Doris Chase was a housewife and a native of provincial Seattle who taught painting to socialites in the evenings. She was also a born experimenter who wanted to work in the tough, heavy materials of metal and wood—and later, in the avant-garde medium of video and computers. Born in 1923, she waited until 1972, when both her sons were grown and out of the house, to divorce her husband, move to New York, take up residence in the famed artists' quarters of the Chelsea Hotel, and become the full-time artist making work collected around the world, including by the Museum of Modern Art, which today presents her videos as canonical.

In Seattle, Chase is known little if at all. She made two large bronzes in public parks here, both abstracts: Changing Form in Kerry Park—she wanted its top to spin, but the city said no—and Moon Gates near the Space Needle. They're both beautiful, revealing her Asian and Northwest Coast influences. In other words, they breathe the same air as Salish design, George Tsutakawa's fountains based on sliced ping-pong balls, and Minoru Yamasaki's space-age white cathedral arches created for the 1962 World's Fair. But those big bronzes are stolid, and Chase ultimately was not an abstract monument maker. She never wanted her sculptures to sit still. She didn't even want people to stand still and look at them. Changing Form's top is the size of a human body; if it couldn't spin, Chase at least hoped it would be a recliner for all comers.

Just walking through Abmeyer + Wood Gallery downtown this month, you set Chase's art rocking and bobbing.

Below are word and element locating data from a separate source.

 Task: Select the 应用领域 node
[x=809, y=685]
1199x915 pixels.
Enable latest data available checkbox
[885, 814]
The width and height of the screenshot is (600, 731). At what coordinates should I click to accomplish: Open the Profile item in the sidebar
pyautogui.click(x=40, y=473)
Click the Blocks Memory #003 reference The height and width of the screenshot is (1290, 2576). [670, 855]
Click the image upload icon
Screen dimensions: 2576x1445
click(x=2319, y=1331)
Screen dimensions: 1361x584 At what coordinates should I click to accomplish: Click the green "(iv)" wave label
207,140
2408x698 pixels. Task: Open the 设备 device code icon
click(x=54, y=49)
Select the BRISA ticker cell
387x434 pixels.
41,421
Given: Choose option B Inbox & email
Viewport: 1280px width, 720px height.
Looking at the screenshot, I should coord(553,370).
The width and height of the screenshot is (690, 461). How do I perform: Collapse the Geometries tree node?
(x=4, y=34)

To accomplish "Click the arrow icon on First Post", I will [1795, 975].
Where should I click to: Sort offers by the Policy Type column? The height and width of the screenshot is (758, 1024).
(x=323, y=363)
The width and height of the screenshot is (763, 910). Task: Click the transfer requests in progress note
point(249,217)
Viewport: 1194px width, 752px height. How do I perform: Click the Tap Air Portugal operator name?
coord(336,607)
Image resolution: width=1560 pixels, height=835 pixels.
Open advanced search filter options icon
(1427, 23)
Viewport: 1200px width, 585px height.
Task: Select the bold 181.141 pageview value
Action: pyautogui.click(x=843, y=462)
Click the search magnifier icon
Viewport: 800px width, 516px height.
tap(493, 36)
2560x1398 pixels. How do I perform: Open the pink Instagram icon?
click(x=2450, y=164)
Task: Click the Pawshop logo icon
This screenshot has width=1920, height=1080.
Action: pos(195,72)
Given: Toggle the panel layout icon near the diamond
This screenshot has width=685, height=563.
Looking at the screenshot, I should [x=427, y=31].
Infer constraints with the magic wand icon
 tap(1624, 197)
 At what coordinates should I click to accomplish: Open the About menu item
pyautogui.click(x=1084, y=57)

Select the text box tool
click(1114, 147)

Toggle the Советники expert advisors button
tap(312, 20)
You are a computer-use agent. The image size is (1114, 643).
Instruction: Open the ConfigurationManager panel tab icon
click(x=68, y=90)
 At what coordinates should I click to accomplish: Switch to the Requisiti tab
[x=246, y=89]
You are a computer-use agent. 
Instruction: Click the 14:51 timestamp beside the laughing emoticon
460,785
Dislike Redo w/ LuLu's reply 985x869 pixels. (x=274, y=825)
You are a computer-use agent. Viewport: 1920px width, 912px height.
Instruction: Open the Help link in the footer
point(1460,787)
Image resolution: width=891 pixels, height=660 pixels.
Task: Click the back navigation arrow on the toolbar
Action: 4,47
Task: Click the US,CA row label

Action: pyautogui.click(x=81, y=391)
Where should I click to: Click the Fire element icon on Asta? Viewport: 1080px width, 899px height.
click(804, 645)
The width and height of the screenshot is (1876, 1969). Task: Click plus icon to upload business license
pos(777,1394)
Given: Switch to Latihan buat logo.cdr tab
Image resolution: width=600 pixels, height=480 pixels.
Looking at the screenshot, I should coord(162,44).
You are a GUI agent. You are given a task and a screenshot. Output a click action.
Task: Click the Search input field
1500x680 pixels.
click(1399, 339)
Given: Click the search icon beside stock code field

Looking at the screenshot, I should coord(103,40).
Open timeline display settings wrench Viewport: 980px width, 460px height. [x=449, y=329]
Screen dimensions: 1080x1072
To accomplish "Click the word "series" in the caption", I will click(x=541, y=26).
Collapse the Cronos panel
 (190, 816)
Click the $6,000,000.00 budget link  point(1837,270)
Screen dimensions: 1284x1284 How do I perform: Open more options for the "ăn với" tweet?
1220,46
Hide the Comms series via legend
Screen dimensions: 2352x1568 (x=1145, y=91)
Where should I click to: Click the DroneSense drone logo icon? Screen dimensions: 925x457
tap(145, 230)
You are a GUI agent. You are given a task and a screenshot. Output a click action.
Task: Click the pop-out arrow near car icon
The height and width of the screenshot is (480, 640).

From her estate, Jonathan Wood gathered more than 20 small and medium sculptures from her middle phase, 1964 to 1974, for an exhibition that demonstrates both the stability of her forms and the movement she craved. This moment is the pivot in her development. To tell her whole story, the gallery features videos, paintings, and photographs of the five-foot-three artist working with her tough materials.

You can touch and move some sculptures. The impulse is reminiscent of Brazilian artist Lygia Clark's handheld metal Bichos of this same period, and presages the overtly body-based, feminist interests Chase would bring to her later films. Others are modular, with loose parts that balance on each other and can be shown in any formation. They might be seen in the light of something like Tony Smith's Wandering Rocks, also from this time, a series of black, stonelike forms meant to be scattered differently each time they're shown; a set of them is strewn along a pathway in the grove at the Olympic Sculpture Park.

Several are models for larger works. "She was always pitching ideas," Wood told me. The sculptures have waited in her son's Seattle home for public interest to come around; some pre-sold before the gallery show opened. Portland Art Museum is said to be eyeing Space Study, circa 1968, a five-foot stack of hollow carved-fir rectangles stained mod orange and black. It's a modular piece, and the vertical arrangement the gallery settled on is like an early display stack of stereos or TVs—boxy and groovy. The boxes are open in the middle, like Yoko Ono's Sky TV, first made in 1966 and still brought out often. That piece—Chase must have seen it at some point, and loved it—is a monitor placed indoors but it "plays" the sky outside, always making room for new movement.